B2 = ¼(-Y1 – Y2 + Y3 + Y4).

Coefficient B3 cannot be determined separately, so we calculate the sum:

B1,2 + B3 = ¼(Y1 – Y2 – Y3 + Y4),

then the required equation will look like:

Y = B0 + B1X1 + B2X2 + (B1,2 + B3)X3.

When choosing a socially oriented technology for processing raw materials from an economic and environmental point of view, you can get results faster using a PC.

During the research process, it is also necessary to calculate the correlation coefficient, which is calculated using the formula:

where YiВ, YiР - the value of the first virtual (V) and second real (P) indicators;

n is the size of elements in the sample (number of correlation pairs).

If necessary, the reliability of the correlation coefficient is calculated. If, in terms of the absolute value of μ, the degree of correlation between indicators is less than 0.4, the dependence is weak; 0.4-0.59 - average; 0.6-0.78 - significant; more than 0.8 - high.

When modeling the production of functional products using a PC, it is necessary to virtually assume processes and identify their patterns for the subsequent practical use of these dependencies in real production conditions of a particular production. Therefore, it is necessary to regulate the technological process taking into account SMS by modeling them in virtual conditions based on IR methods.

6. Greening the technological process

The problem of the environment and the rational use of natural resources is one of the most pressing human problems, since life on earth, the health and well-being of mankind depend on its solution.

A sanitary protection zone 50 m wide is provided around the enterprise. This zone is landscaped and landscaped. Green spaces enrich the air with oxygen, absorb carbon dioxide and noise, clean the air from dust and regulate the microclimate.

Pollution of atmospheric air and water bodies is within acceptable limits, since treatment facilities are provided for this purpose.

After washing the equipment and inventory, water containing contaminants is drained through holes in the floor that are connected to the sewer system, wastewater is treated at treatment facilities, and the resulting sludge is used for sale as fertilizer in agriculture. Purified water is reused at the enterprise, but only for domestic purposes.


Conclusion

The course work examined the technological line for the production of apple juice in small enterprises.

During the work, the following goals were achieved:

1. got acquainted with the characteristics of raw materials, identified the best varieties of apples for the most best quality juices I got acquainted with the chemical composition of apples.

2. Developed design and technological schemes for the production of apple juice, created a technological scheme for the production of apple juice and an operator diagram.

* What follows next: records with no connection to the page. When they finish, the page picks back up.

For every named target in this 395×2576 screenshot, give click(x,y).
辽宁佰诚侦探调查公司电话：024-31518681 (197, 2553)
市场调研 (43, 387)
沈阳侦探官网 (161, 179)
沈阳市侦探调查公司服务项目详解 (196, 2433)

3. Made product calculations, determined the mass of raw materials, finished products, waste and losses according to the production flow diagram. Determined the production capacity of the line.

4. Selected and calculated technological equipment, determined the number of machines (devices), their dimensions and main structural elements.

5. Performed computer modeling, became familiar with methods for solving basic equations, algorithms for their implementation and computer programs.

6. Familiarized himself with the greening of the technological process and became familiar with the rational use of resources.


List of used literature

1. General technology of food production / Ed. A. P. Kovalskaya. – M.: Kolos 1993–384 p.

2. Samsonova A. N. Fruit and vegetable juices

3. Technology of canned fruits and vegetables. A. F. Fan-Yung, B. L. Flowermenbaum, A. K. Izotov - M.: Food industry

4. Rogachev V.I. Handbook of fruit and vegetable canning production technologist.